Click image to enlarge

Figure 1: LPD moves current through one layer from the board’s edge to its center

­Each generation of accelerators, whether GPUs, AI engines, or XPUs, consumes more power than the last, pushing the limits of what engineers have designed server architectures to support. In fact, a single inference request to a generative model today consumes ten times more energy than a conventional web search. Multiply that by billions of queries per day, and the energy implications become impossible to ignore.

At the same time, this surge in compute demand is colliding with an inability to efficiently deliver high-current, low-voltage power to processors. While chipmakers continue to shrink geometries and increase transistor density, power delivery architectures have remained largely static. The result is a growing disconnect between what chips are capable of and what infrastructure can support. Nowhere is this more evident than at the final stage of power delivery, where current can exceed thousands of amps into millimeters of silicon.

To unlock the true power of artificial intelligence, the industry needs to fundamentally reconsider power delivery. This article explores the limits of conventional lateral power delivery (LPD) and why a reimagined approach, true vertical power delivery (VPD), could be the answer.

The Limits of Lateral Power Delivery

In a traditional system, DC/DC converters mounted on the printed circuit board (PCB) convert 12V rails to the sub-1V levels required by processors. These converters often sit several centimeters away from the chip, with power routed laterally across the board. For decades, LPD served as the default architecture for converting and distributing power within data center servers. While this paradigm has worked thus far, it’s now starting to collapse under the weight of modern compute demands.

The problem is rooted in physics. As supply voltages shrink and current requirements swell, the I2R losses from even short trace lengths become intolerable. Lateral routing introduces parasitic resistance and inductance that collectively erode power efficiency and throttle performance. Power lost in the distribution system (PCB) exceeds 10% of the system power budget, defeating the best efforts of the high-efficiency voltage regulators and compounding the thermal challenges.

Worse still, traditional converters are inherently bulky. Their slow switching speeds necessitate large magnetic components and massive banks of decoupling capacitors that often consume the most valuable real estate beneath the processor. Engineers must space these components around thermal constraints like heat spreaders, which further increase the distance to the load and degrade transient response.
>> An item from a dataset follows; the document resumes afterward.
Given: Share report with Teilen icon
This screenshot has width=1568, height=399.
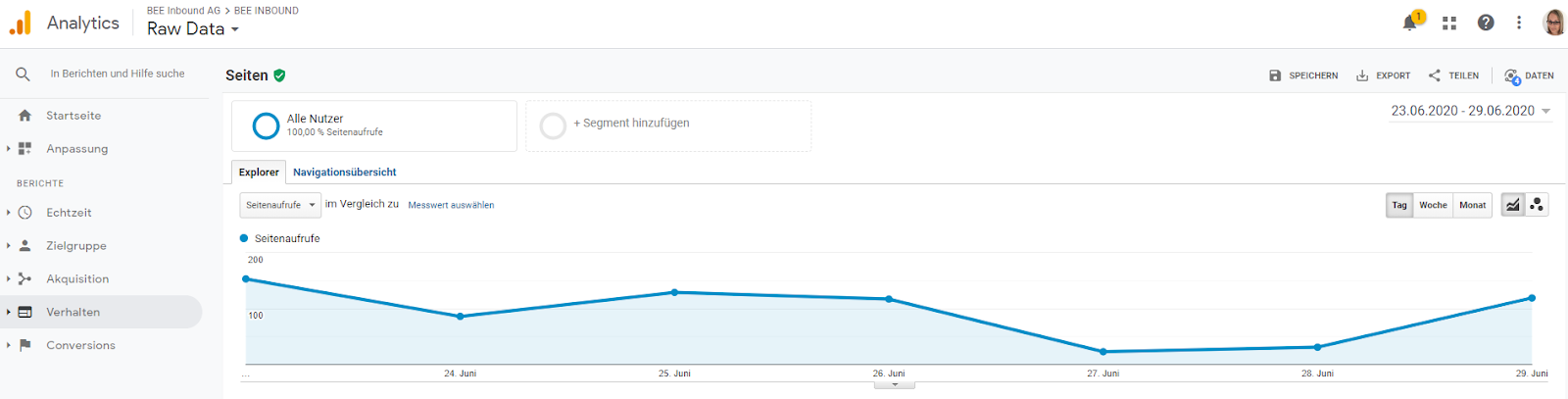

While a large bank of capacitors can support a fast load step to limit the immediate droop in voltage, their recovery is orders of magnitude slower, driven by the slowness and distance of the voltage regulators from these capacitors.

The result is cascading inefficiency. Poor voltage regulation leads to higher voltage margins, which means more energy is burned just to ensure operation. A 50-millivolt reduction in the voltage margin for an xPU running at 0.75V can result in over 10% savings in dynamic power loss. A slow recovery transient response force xPUs to throttle performance or enter recovery cycles. In aggregate, LPD is no longer a viable pathway for high-throughput, power-hungry AI workloads.

The Shift to 48V and Multi-Stage Conversion

To address growing energy demands and transmission losses, data centers have undergone a profound transition from 12V to 48V busbars within a rack to distribute power to the individual rack units. The principle is straightforward: higher voltage requires less current to deliver the same power, which in turn reduces resistive losses and shrinks the size of the power delivery infrastructure. Cables, connectors, and busbars become smaller and cooler, which simplifies system-level design and lowers the total cost of ownership.

However, this shift introduces new architectural complexity. While the power delivery now occurs at 48V, the processing cores still require sub-1V inputs. While converting 48V directly to the core voltage in a single step is not impossible, given the extreme duty cycle (Vout / Vin) ratio, such a conversion leads to a large, bulky system.

As a result, systems now demand a two-stage conversion. First, 48V is converted to an intermediate voltage (commonly 12V), and then the 12V is stepped down to the final point-of-load voltage.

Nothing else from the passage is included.